[WORK TO DO]
Copy out everything from the line containing "Given: Check the" down to the line containing "Action: 924,32", including both of those lines, with no changes. Leave the pictures out of your answer.

start DATA SUPPLIED

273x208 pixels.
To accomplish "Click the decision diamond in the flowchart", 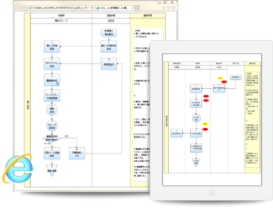I will tap(52, 138).
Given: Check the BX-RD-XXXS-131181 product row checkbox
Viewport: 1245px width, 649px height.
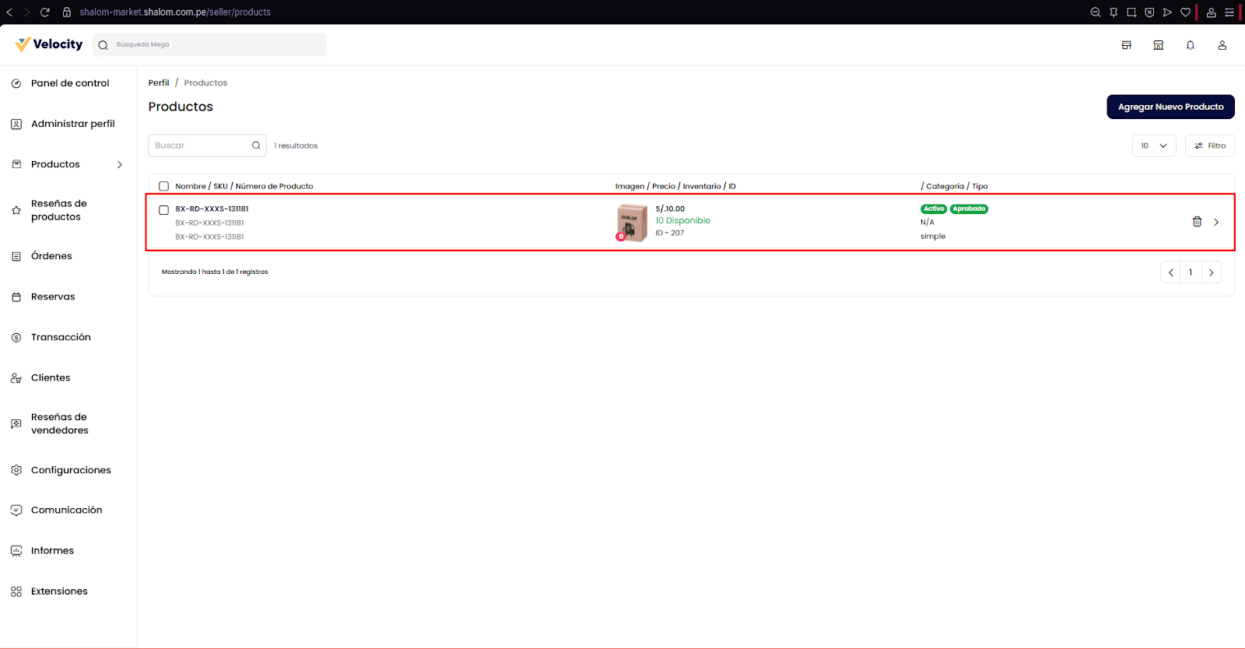Looking at the screenshot, I should coord(163,210).
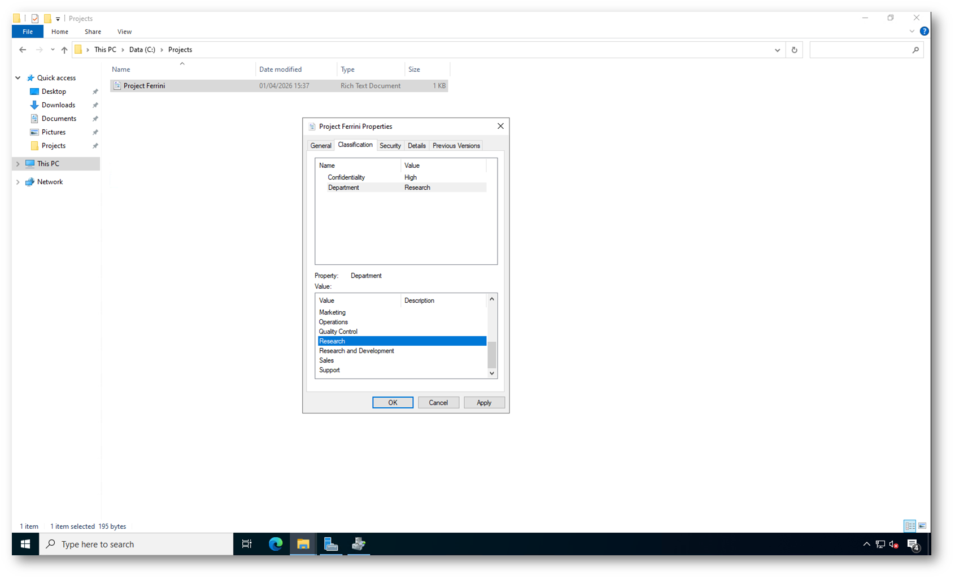Viewport: 955px width, 579px height.
Task: Open the Help question mark icon
Action: 924,32
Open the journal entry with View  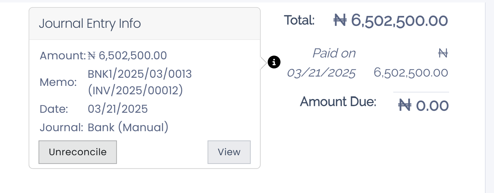click(x=229, y=152)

end DATA SUPPLIED

[IN RESPONSE]
Given: Check the BX-RD-XXXS-131181 product row checkbox
Viewport: 1245px width, 649px height.
Looking at the screenshot, I should coord(163,210).
Viewport: 955px width, 579px height.
Task: Open the Help question mark icon
Action: 924,32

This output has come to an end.